Stored records
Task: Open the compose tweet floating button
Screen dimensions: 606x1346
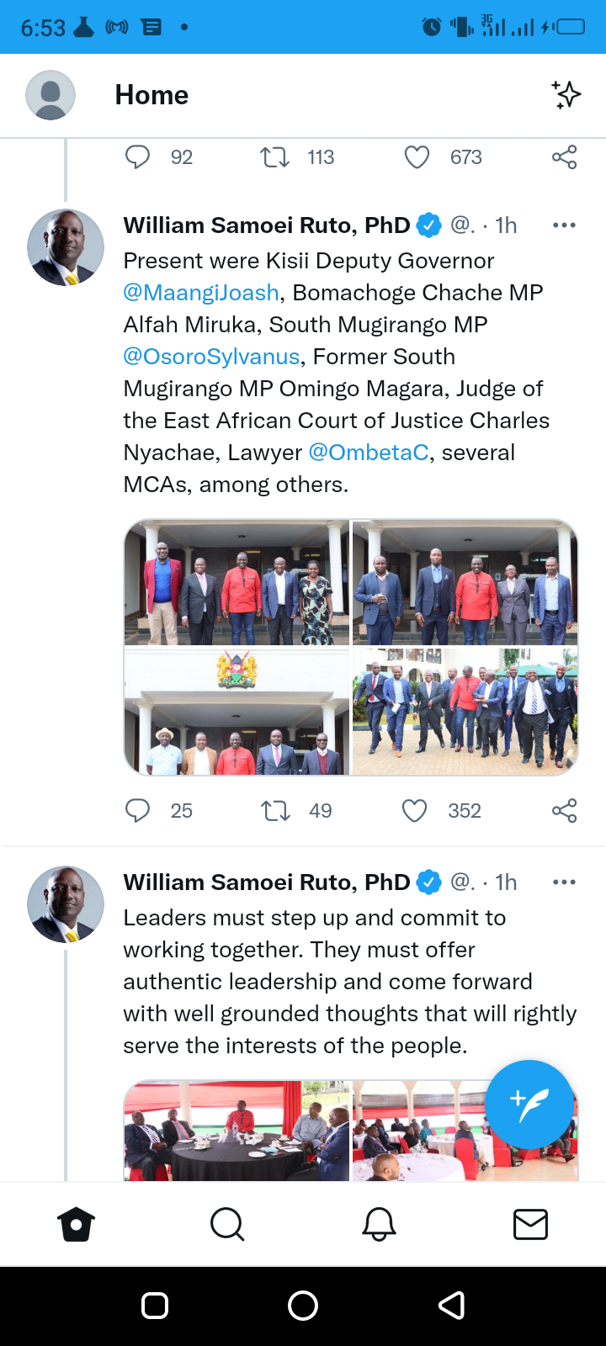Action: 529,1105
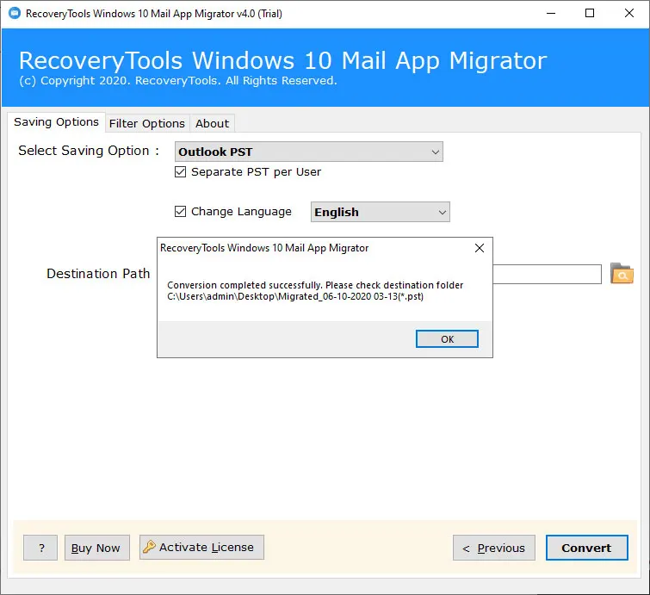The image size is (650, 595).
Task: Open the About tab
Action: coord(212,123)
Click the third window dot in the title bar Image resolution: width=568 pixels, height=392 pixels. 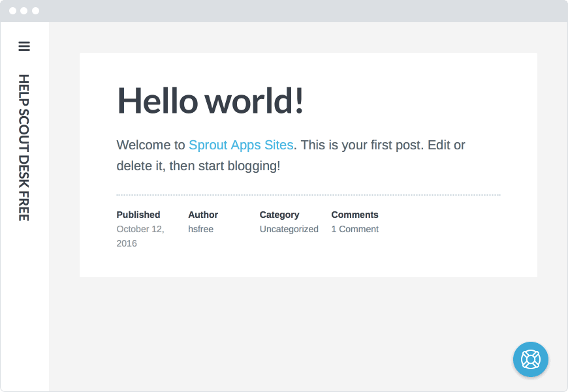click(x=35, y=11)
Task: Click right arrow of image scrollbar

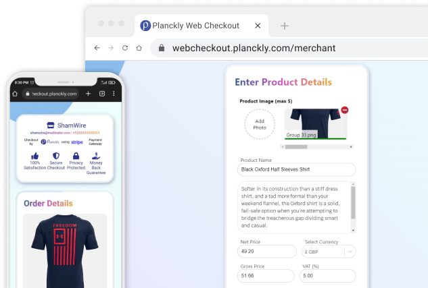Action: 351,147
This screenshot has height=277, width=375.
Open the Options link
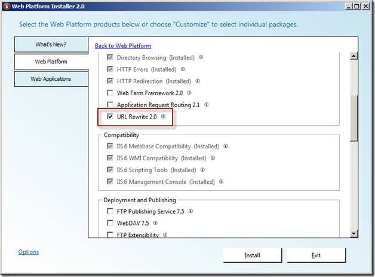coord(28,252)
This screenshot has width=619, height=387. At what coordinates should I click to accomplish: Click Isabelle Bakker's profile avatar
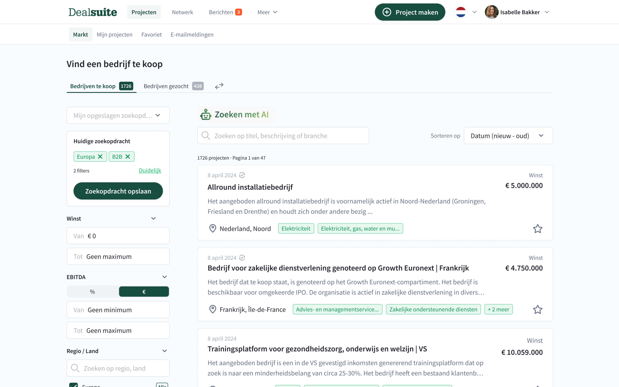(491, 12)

Problem statement: Copy only this, please: the line with "This screenshot has height=277, width=375." and every line after it through the end of the data, with no pictures.

Finished exercise:
This screenshot has height=277, width=375.
Open the Options link
coord(28,252)
This screenshot has width=619, height=387. At what coordinates should I click to accomplish: Click Isabelle Bakker's profile avatar
(491, 12)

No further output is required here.